#### WHAT TO DO
Quote the stretch from "- Doctors’ total" through "for unaffordable benefits." in the passage on single-payer health care below, word for word.

#### GIVEN TEXT
- - -

What to Look Forward to
This is what “single payer” Canadian-style socialism would mean:
- Everyone is forced to pay, through taxes, for other people’s “health care,” especially for their well-baby visits, mental-health screening, contraceptives, sterilizations, or other politically favored services.
- No one is permitted to pay for “covered” medical care for himself or a family member, unless the family member is a dog or a cat.
- No medical practitioner or facility is permitted to earn a profit by providing more sophisticated, more convenient, or more effective care.
- Doctors’ total earnings are capped, so that if they do more than the maximum permitted amount of work, it will be at their own expense.
- The availability of care is totally controlled by a political process.
- Employers and employees get to unload the entire burden of medical insurance onto taxpayers, dragging down the entire economy instead of individual industries that have succumbed to Big-Labor demands for unaffordable benefits.
- The Medicare Pac-Man will devour the entire federal treasury even sooner, unless there are massive cuts in promised benefits.
- The sick must compete with the healthy and the well-connected for a share of politically rationed resources.
Honest description, however, is not to be expected of socialists. Krugman, for example, says that the government “offers” insurance to the elderly. The fact is that the day Medicare took effect, Lyndon Johnson got all insurers to cancel existing health benefits for the elderly. One can decline to accept Medicare Part B (physician coverage), for which there is no private substitute, but the only way to avoid Medicare Part A (hospital coverage) is to give up all Social Security benefits. Thus a correct description would be: “The U.S. forces the elderly to depend on the federal government for health insurance.”

- - -

#### AVAILABLE DATA

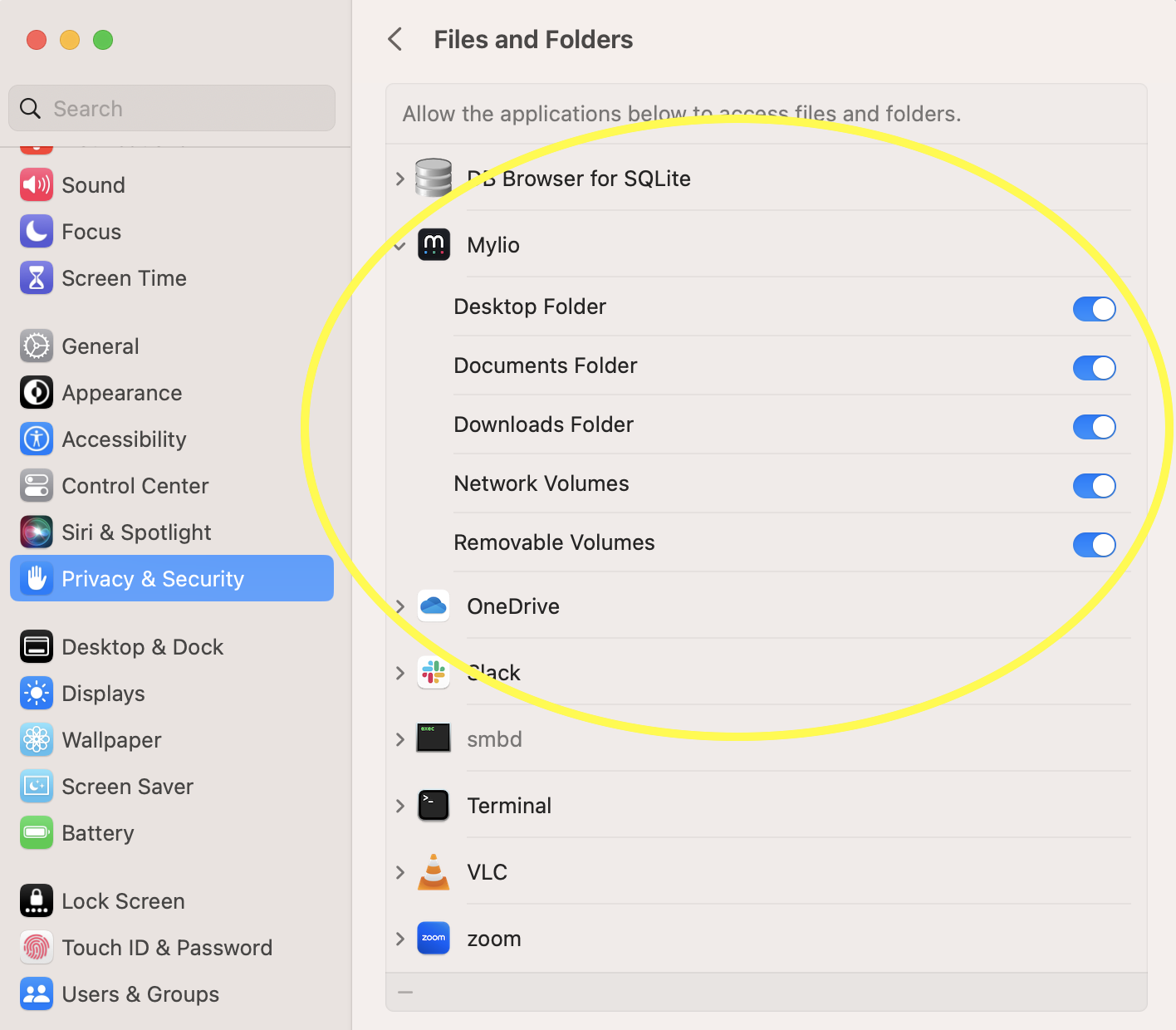Click the Mylio app icon
Viewport: 1176px width, 1030px height.
[x=434, y=245]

- - -

#### REPLY
- Doctors’ total earnings are capped, so that if they do more than the maximum permitted amount of work, it will be at their own expense.
- The availability of care is totally controlled by a political process.
- Employers and employees get to unload the entire burden of medical insurance onto taxpayers, dragging down the entire economy instead of individual industries that have succumbed to Big-Labor demands for unaffordable benefits.